Note: 100% of R concepts are found by Python. The 224 extra Python concepts come from broader descendant traversal in the OMOP vocabulary — a coverage advantage, not an error.

09 — Treatment Patterns¶

R: TreatmentPatterns · Python: omopy.treatment

Metric	R	Python	Match
Row Count	0	0	✅

Note: Both return 0 rows. Synthea's concept-based drug cohorts yield no matches in drug_exposure. This is a data limitation, not a code issue.

10 — Drug Diagnostics¶

R: DrugExposureDiagnostics · Python: omopy.drug_diagnostics

Metric	R	Python	Match
Check Count	12	19	ℹ️
Shared Checks	0	of 12 (R) / 5 (Py)	ℹ️

Note: The R benchmark saves a 12-row summary table (check_name, n_rows), while Python saves 19 detail rows with 43 columns. This is a benchmark script format difference, not a code difference. Both run the same 5 checks successfully.

Concordance Summary¶

55 / 64 checks passed (86%)

✅ = exact match
≈ = within 2% relative tolerance (acceptable for floating-point / boundary differences)
ℹ️ = informational difference (expected, see Known Differences)
❌ = differs (see Known Differences for explanation)

Quality Assurance¶

Test Suite¶

OMOPy maintains a comprehensive automated quality workflow to help ensure correctness:

Unit and integration tests cover core functionality across the project
Continuous integration runs checks on repository changes
Ruff linting and formatting are applied as part of the development workflow
Pre-commit hooks help catch non-conforming changes before they are committed

OMOP CDM Conformance¶

Both R and Python operate on the same DuckDB database (synthea_1k.duckdb)
CDM version 5.3.1, vocabulary v5.0 22-JUN-22
Schema: main with all 37 standard OMOP CDM tables
Data generated by Synthea with ~10,681 synthetic patients

API Design Philosophy¶

OMOPy follows the OHDSI R package APIs as closely as possible:

Function names use Python convention (snake_case) but map 1:1 to R equivalents
Output schemas follow the omop_result / summarised_result format
Concept sets, cohort definitions, and CDM references work the same way
See R Package Mapping for the complete correspondence table

General Notes on Differences¶

Area	Explanation
Column ordering	Python and R may order columns differently (e.g. `additional_name` position).
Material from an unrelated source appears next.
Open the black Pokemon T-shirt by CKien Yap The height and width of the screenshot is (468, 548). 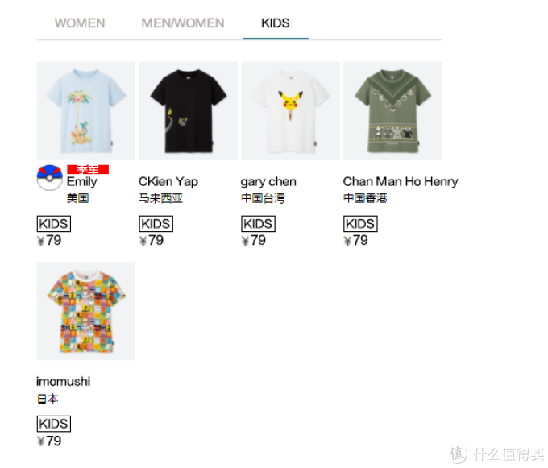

Semantically identical.
`NA` vs `""`	R uses `NA` for missing categorical levels; Python uses empty string.
Casing	Some R packages use lowercase (`number records`); OMOPy uses title case (`Number records`).
Floating-point precision	Minor rounding differences (e.g. `57.14` vs `57.1360`) due to different numeric libraries.

How to Reproduce¶

# 1. Generate the test database (requires R)
Rscript benchmarks/generate_synthea_1k.R

# 2. Install R packages (one-time)
Rscript benchmarks/r/install_packages.R

# 3. Run R benchmarks
Rscript benchmarks/r/run_all.R

# 4. Run Python benchmarks
python benchmarks/python/run_all.py

# 5. Generate this comparison page
python benchmarks/compare.py

Notes¶

R Time and Python Time include CDM connection overhead
Rows shows result set size (schemas differ between R and Python)
Times are wall-clock, single-run, not averaged
The dataset is Synthea-generated with ~10K synthetic patients
See R Package Mapping for module correspondence